--- Data under study Enclosed Below ---
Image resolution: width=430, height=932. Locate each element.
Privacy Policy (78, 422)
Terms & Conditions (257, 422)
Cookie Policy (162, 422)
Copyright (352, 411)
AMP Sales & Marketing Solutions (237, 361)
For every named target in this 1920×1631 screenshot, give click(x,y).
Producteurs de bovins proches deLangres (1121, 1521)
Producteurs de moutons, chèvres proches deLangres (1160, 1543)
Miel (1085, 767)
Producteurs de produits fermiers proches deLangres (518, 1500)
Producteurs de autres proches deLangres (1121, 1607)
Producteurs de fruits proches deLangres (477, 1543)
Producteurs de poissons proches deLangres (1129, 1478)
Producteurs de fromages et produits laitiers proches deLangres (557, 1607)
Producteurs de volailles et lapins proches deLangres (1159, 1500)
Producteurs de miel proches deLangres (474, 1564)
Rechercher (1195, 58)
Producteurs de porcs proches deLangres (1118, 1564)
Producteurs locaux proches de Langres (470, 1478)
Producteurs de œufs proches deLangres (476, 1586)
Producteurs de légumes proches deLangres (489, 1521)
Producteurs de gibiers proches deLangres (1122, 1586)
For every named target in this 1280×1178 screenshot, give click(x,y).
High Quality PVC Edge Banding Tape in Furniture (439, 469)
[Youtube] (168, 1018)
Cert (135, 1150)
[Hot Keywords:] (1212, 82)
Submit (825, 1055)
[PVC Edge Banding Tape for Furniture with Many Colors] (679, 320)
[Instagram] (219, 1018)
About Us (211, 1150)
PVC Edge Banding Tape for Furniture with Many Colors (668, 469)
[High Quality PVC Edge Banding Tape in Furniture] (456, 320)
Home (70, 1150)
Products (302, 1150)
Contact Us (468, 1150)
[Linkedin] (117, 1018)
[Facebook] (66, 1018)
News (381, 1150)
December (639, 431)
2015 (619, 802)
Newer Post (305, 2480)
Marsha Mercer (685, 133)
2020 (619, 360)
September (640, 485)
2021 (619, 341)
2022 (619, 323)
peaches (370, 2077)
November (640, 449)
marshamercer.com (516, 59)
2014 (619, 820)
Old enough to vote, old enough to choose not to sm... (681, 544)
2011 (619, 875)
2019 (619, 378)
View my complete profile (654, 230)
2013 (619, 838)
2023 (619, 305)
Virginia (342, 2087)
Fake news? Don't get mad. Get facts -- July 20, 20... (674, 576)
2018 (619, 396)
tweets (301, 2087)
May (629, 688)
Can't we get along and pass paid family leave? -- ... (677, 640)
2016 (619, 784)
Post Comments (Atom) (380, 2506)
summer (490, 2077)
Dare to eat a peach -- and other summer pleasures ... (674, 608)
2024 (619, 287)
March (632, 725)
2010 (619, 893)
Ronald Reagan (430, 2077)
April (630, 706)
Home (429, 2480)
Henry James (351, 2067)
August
--- End of Enclosed Data under study ---
Exercise prompt » Final part of the records: return the line that contains "Newer Post (305, 2480)" and every line after it, exactly, with no other lines added.

Expected answer »
Newer Post (305, 2480)
Marsha Mercer (685, 133)
2020 (619, 360)
September (640, 485)
2021 (619, 341)
2022 (619, 323)
peaches (370, 2077)
November (640, 449)
marshamercer.com (516, 59)
2014 (619, 820)
Old enough to vote, old enough to choose not to sm... (681, 544)
2011 (619, 875)
2019 (619, 378)
View my complete profile (654, 230)
2013 (619, 838)
2023 (619, 305)
Virginia (342, 2087)
Fake news? Don't get mad. Get facts -- July 20, 20... (674, 576)
2018 (619, 396)
tweets (301, 2087)
May (629, 688)
Can't we get along and pass paid family leave? -- ... (677, 640)
2016 (619, 784)
Post Comments (Atom) (380, 2506)
summer (490, 2077)
Dare to eat a peach -- and other summer pleasures ... (674, 608)
2024 (619, 287)
March (632, 725)
2010 (619, 893)
Ronald Reagan (430, 2077)
April (630, 706)
Home (429, 2480)
Henry James (351, 2067)
August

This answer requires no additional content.